A large proportion of this group of women with SLE was obese. Using the most common body composition measure, BMI, almost 30% were obese; using a more sensitive measure, DEXA, half met the criterion for obesity. Substantial portions of women were misclassified by the anthropometric measures. The majority of misclassifications were due to women who were obese by the DEXA standard but did not meet the anthropometric criterion for obesity; relatively few women were found to be obese by anthropometric methods and not obese by DEXA. Women who were misclassified as not obese by anthropometric measures exhibited different patterns of fat distribution than those who were correctly classified, and tended to have a lower proportion of their fat accumulation in the trunk and a greater proportion in their arms and/or legs.

Our analyses suggest new cut-points for defining obesity among women with SLE: BMI ≥ 26.8 kg/m2, waist circumference ≥ 84.75 cm, and a waist-hip ratio ≥ 0.80. In each case, the revised cut-points are substantially lower than those traditionally used. For example, the traditional BMI cut-point for obesity is ≥ 30 kg/m2; the revised cut-point is closer to the traditional cut-point used to define overweight (25.0 kg/m2). The inaccuracy of BMI in identifying high adiposity in mid-range BMI values has been noted previously. For example, a meta-analysis yielded a pooled sensitivity of BMI to identify excess body fat of 0.50, and a pooled specificity of 0.90, with considerable heterogeneity among studies(36). The BMI cut-point we identified is similar to cut-points derived in other studies(37, 38). For example, in a study using NHANES data, a BMI of 25.5 was identified as the best cut-point to identify high body fat (>35% for women). In our study and those cited above, results suggest that lean mass was relatively lower, and fat mass relatively higher than might be expected by BMI. Whether this is a general population trend or relevant specifically to SLE is not known. Likewise, whether disease factors (e.g., inflammation), treatment (e.g., glucocorticoid use), or behavior (e.g., low physical activity), or the combination of these, have a differential impact on the body composition, including infiltration of muscle with fat, of women with SLE is not known.

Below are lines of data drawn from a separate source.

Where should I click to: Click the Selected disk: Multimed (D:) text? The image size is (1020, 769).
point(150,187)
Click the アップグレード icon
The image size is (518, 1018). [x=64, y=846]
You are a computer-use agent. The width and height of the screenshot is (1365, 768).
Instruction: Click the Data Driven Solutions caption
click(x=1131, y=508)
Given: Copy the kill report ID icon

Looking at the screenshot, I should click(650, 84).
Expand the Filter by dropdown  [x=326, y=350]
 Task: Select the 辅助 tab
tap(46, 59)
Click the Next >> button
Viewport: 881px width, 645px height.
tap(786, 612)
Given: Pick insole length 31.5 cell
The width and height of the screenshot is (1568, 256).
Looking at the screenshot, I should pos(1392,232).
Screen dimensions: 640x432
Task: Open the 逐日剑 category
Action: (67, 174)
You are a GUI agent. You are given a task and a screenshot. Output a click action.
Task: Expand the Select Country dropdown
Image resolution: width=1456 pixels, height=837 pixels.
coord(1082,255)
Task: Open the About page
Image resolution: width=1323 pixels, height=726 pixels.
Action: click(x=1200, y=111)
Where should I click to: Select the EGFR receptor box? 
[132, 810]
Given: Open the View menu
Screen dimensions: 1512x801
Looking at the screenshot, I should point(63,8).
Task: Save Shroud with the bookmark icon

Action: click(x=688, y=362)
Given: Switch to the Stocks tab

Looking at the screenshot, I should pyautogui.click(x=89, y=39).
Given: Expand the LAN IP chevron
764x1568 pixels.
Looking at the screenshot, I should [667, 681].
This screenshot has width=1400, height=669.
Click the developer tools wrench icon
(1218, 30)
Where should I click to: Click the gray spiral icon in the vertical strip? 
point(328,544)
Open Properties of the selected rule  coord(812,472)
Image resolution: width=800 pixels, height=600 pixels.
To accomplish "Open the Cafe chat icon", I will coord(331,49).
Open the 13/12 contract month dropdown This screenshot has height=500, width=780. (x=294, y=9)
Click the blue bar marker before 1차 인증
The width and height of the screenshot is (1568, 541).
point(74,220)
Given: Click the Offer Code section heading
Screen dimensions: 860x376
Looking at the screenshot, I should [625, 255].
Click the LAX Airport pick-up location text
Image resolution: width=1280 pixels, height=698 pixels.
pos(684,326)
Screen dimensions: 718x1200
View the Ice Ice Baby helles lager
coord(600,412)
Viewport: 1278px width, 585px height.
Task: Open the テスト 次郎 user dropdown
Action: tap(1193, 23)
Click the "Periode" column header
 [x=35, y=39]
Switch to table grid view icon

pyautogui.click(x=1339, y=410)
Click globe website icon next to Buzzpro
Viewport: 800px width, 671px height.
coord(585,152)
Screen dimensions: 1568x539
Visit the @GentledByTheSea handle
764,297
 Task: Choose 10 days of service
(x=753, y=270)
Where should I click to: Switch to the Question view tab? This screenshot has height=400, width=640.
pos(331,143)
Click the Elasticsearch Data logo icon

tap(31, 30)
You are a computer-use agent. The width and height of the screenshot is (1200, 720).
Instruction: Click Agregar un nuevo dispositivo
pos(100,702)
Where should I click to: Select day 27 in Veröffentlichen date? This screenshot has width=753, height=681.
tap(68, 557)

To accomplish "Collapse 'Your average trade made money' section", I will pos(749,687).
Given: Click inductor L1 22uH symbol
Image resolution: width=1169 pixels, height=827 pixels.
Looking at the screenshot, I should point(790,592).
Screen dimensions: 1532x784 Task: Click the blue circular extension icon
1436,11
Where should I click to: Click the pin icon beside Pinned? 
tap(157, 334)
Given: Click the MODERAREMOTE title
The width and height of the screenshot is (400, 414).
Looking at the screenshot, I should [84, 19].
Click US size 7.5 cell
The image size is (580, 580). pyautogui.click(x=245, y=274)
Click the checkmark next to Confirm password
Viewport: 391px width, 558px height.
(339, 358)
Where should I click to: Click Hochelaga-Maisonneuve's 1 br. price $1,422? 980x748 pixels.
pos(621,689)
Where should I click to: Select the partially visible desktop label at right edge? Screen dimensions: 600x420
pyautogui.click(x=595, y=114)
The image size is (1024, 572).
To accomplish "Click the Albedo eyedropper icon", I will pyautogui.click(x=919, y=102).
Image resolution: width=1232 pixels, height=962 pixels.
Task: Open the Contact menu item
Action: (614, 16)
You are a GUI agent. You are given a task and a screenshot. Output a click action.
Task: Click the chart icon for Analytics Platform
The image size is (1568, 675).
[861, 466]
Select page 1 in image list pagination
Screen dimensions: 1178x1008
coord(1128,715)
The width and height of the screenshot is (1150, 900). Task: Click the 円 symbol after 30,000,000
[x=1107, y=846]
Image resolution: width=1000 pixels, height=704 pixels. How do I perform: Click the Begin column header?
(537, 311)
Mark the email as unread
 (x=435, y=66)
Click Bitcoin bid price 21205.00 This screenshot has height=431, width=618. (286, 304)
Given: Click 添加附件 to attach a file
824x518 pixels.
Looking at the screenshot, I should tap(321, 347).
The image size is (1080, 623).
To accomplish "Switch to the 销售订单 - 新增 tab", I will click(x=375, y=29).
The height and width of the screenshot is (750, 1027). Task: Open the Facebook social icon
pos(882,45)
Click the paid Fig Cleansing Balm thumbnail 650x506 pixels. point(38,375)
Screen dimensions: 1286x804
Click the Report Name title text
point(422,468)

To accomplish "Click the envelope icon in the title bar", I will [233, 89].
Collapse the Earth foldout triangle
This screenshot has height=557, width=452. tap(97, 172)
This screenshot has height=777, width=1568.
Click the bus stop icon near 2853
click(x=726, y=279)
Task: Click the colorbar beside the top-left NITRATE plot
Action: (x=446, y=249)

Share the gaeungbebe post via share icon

Sensitivity and specificity of BMI and WC to detect obesity using the revised cut-points was high. The waist-hip ratio, however, did not perform well, even when using an adjusted cut-point, so this measure should be used with caution as a proxy for estimating obesity in women with SLE. Others have also found that WHR did not correspond with body fatness as well as BMI and WC(39).

There is a strong relationship between obesity, defined by BMI and waist circumference, and cardiovascular morbidity(9, 23). However, the actual risk conferred by high BMI or waist circumference is that of high adiposity. An examination of NHANES data found that among more than 6,000 women who had “normal” BMI’s, almost one-third had body fat greater than 35%(40). Among this group of “normal weight obese” women, metabolic syndrome, dyslipidemia, and cardiovascular disease were each elevated. Because of the elevated rate of cardiovascular disease in SLE(41), this phenomenon might be expected to be even more prevalent. We found elevated cardiovascular risk scores among women meeting both the traditional and revised anthropometric criteria of obesity. Although the absolute 10-year risk of a cardiovascular event was relatively low for all groups, the risk of both obese groups (~5.5% for the two BMI obese groups) was about 80% higher than that of the non-obese group (~3%). Annual monitoring of BMI is recommended as a quality indicator to screen for cardiovascular risk(42), but a lower BMI cut-point to define risk conferred by high adiposity may be appropriate for women with SLE to permit earlier and/or better identification of individuals at risk. In addition, based on findings from rheumatoid arthritis, in which women who had higher levels of appendicular fat had greater risk of disability, these new cut points may also be more useful in predicting development or progression of disability than the traditional ones.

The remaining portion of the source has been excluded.